Business Market Research, or B2B Research, as it is commonly known, is no different. Your customers just happen to be other businesses, individuals, or departments within those businesses rather than members of the general public, or consumers.

The biggest difference between B2B market research and consumer market research is the type of people you need to talk to for your project. And getting a group of business people to answer your questions can be more challenging than finding a sample of consumers, even consumers within a very niche interest area or geographic region.

The challenge comes in a number of areas:

  • Locating the right sort of respondents in the first place
  • Getting their contact details
  • Overcoming their suspicion of being sold to
  • Overcoming their lack of time or inclination to participate
  • Not being able to use financial incentives commonly used to engage consumer participants

There are however, a number of ways that these challenges can be surmounted, to find an appropriate business market research sample, where expert research providers or partners can help:

  1. B2B Online Panel Provider. This can be a good option if your business serves a broad, non-specific, business target market. It is virtually impossible to recruit a tightly defined audience this way. but it is probably the most cost-effective way to achieve a highly robust sample size. Panels will reward participation which helps (a bit).
  2. Social Media. LinkedIn has been shown to work as a B2B recruitment tool although you will have to pay the platform to target the type of individuals you want and probably pay the respondents too. This can be a good first step to recruit a small number of relevant individuals or businesses to take part in something like an online focus group. Where done by an external research provider, it will deliver increased engagement levels and limit scepticism around covert selling. Incentives can also be offered.
  3. Events/Conferences. Tricky at the moment, although virtual events still offer a forum in which to invite participants to take part in a research project. This method allows you to target a highly relevant captive market although response rates will vary, based upon subject material and target profiling.
  4. Member lists/Personal Contacts. GDPR permitting, member associations may be prepared to send members research invitations on behalf of third party research agencies. This can be a highly effective way to canvas opinion within a specific sector whilst protecting member privacy. Failing that, leverage your own contact book. Depending on your target market, acquaintances within and without your own sector can contribute hugely to answer some research questions or to explore common issues and pain points for a wide range of businesses. (Works well combined with LinkedIn, provided the topic is not too confidential).

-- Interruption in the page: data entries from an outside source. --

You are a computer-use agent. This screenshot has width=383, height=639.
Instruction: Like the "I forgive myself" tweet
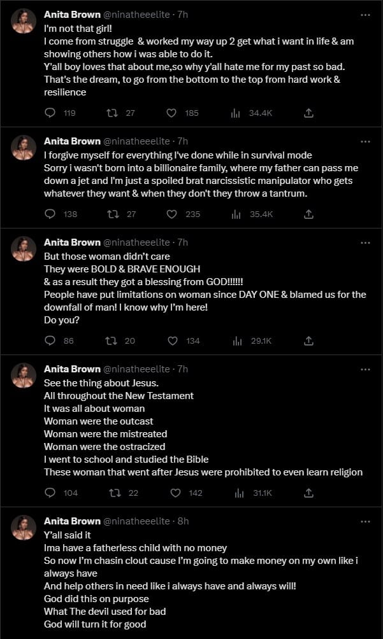coord(171,214)
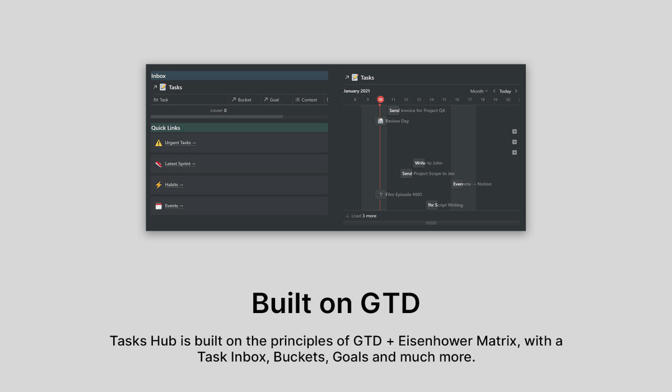Advance to next month using the right chevron

coord(516,91)
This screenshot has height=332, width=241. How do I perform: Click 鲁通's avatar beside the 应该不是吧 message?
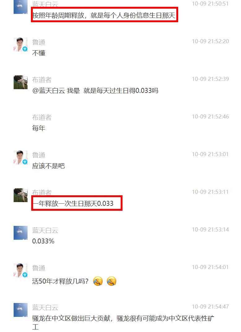pos(21,158)
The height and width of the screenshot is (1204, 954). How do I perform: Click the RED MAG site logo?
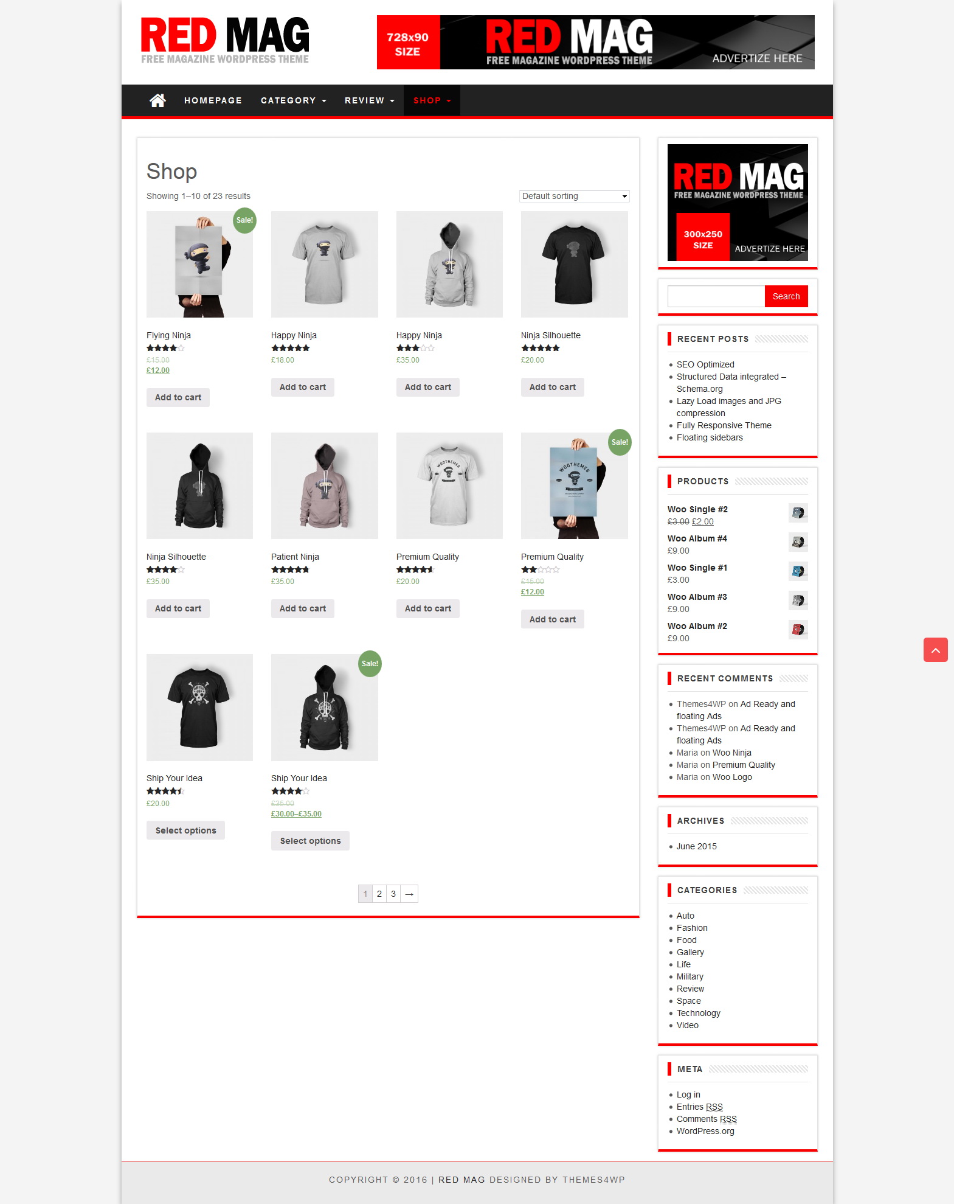click(225, 40)
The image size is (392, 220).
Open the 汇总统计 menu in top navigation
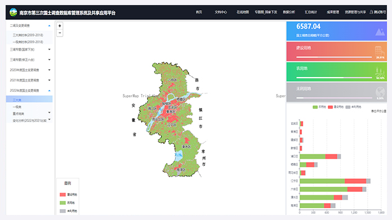[x=310, y=12]
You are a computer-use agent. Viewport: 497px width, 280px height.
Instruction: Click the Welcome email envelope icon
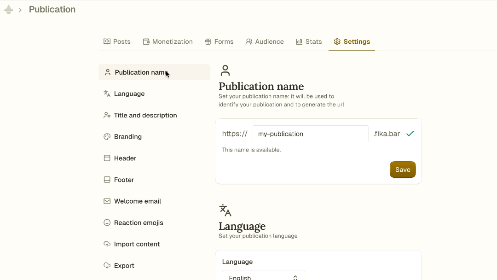click(x=107, y=201)
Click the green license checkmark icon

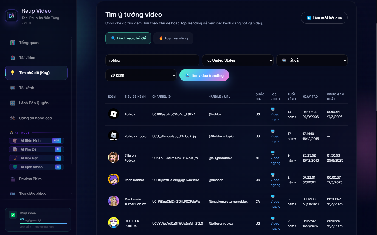(13, 215)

Your Free Practical Guide to Market Research

Other types of research objectives commonly pursued by businesses, whether their customers are other businesses or regular consumers, are to monitor market trends and to keep an eye on what the competition is doing.

This might include buying or accessing secondary research data from organisations such as government departments, trade associations or commercial market research publishers. This kind of research is often time-consuming and complex and is best combined with some primary forms of research (see above) to be sure of obtaining up to date and relevant data. A good research agency can save you a lot of time by curating a large quantity of sources and extracting the most value to achieve your business objectives.

For small business market research, desk research can be conducted, either internally or via a third-party agency, to supplement official secondary data sources. This can be a particularly helpful exercise if you want to profile key competitors and compare and contrast pricing, service/product features and marketing strategy.

Using an external partner facilitates this process for a number of reasons including impartial methodology; extra capacity and resource to conduct the research; anonymity; and the ability to pose as a customer to find out detailed commercial information.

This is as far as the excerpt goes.